Come ci si attendeva, il nostro commento sulla querelle Nissan-Porsche sui tempi, veri o presunti, fatti segnare dalla GT-R al Nürburgring ha generato parecchie polemiche. Noi ribadiamo di non capire perché le Case utilizzino il tempo sul giro del Nordschleife per farsi pubblicità. O meglio, lo capiamo, ma non condividiamo.

Perché una prova del genere fatta in casa, senza alcun parametro di riferimento né nessuna specifica, ha un valore tecnico uguale a zero. Allo stesso modo, ci sembra frutto di un corto circuito logico l'opinione che "Quattroruote" non dovrebbe esprimere giudizi, visto che pubblica test come il "4 secondi".

Proprio perché pubblichiamo questi test, e proprio perché tutte le nostre prove sono fatte seguendo standard rigorosissimi, possiamo permetterci di entrare nel merito della vicenda. E lo facciamo rifiutandoci di accettare come validi dei dati cronometrici non verificabili. Noi non diciamo chissenefrega alle prestazioni pure, che sono il metro di giudizio per queste auto da soliti pochi; lo diciamo nei confronti di notizie buone per alimentare, citando un navigatore, "le chiacchiere da bar".
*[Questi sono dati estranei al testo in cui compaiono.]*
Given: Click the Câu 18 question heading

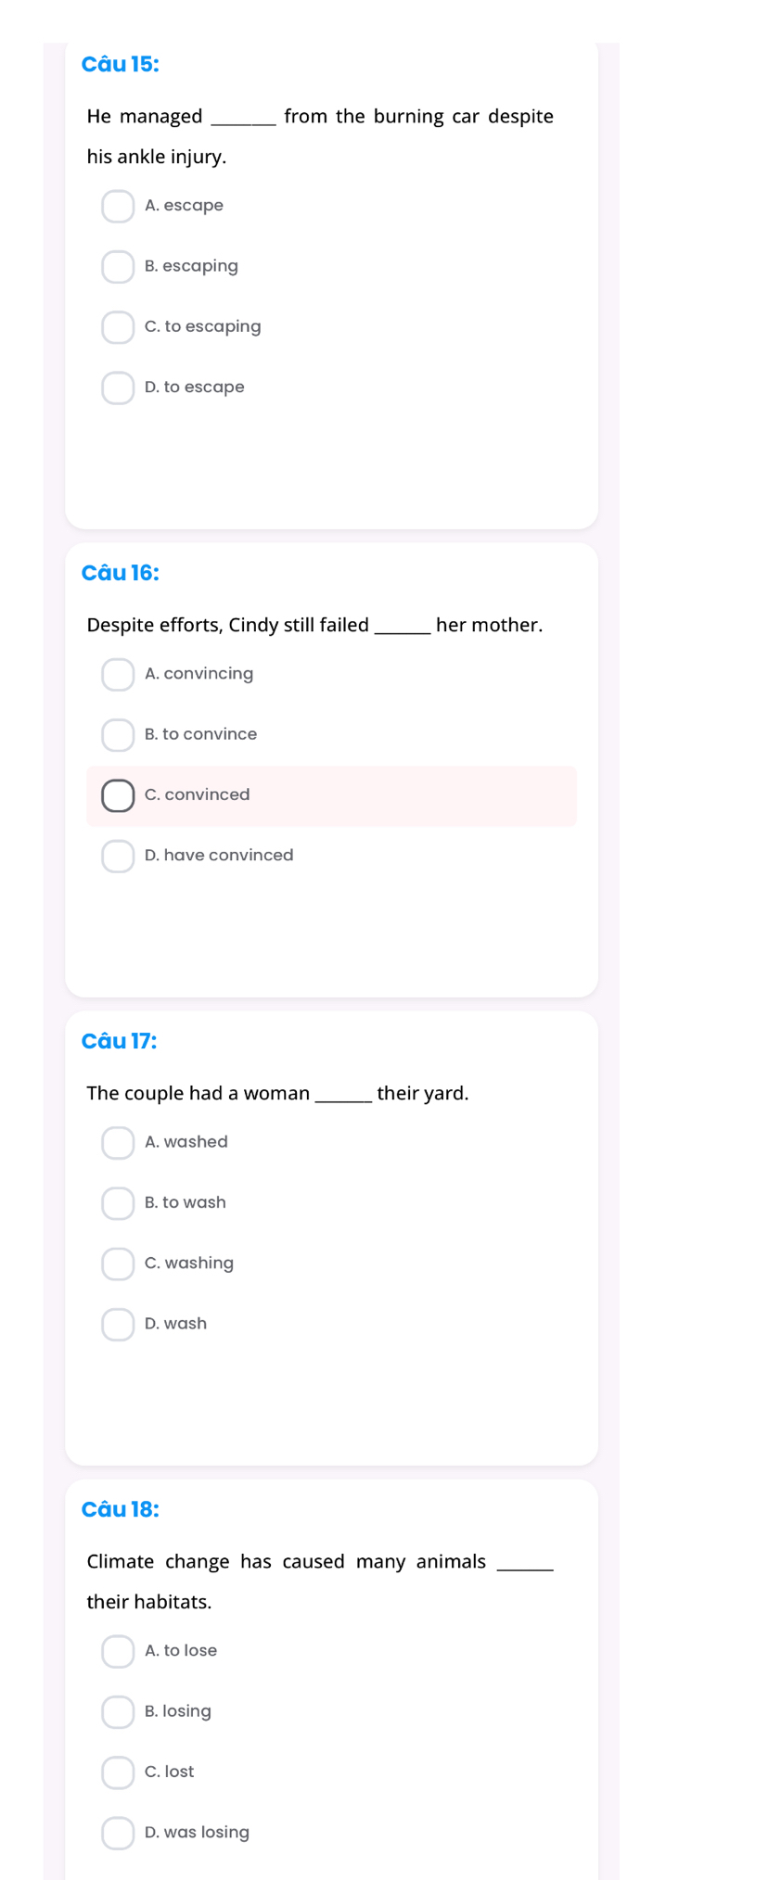Looking at the screenshot, I should pyautogui.click(x=121, y=1509).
Tra l'altro, proprio le due auto coinvolte nella polemica noi le abbiamo provate con un po' più di serietà nel "4 secondi". Di entrambe, come della 430 Scuderia e della Gallardo, abbiamo dato l'intero pannello delle prestazioni, compresi i g laterali e longitudinali, nonché i tempi sul circuito di Vairano (con lo stesso pilota al volante): la GT-R ha girato oltre due secondi più lenta della GT2 e ha toccato, come punta massima, i 186,7 km/h, contro i 195,9 della tedesca. Questo conta, per noi.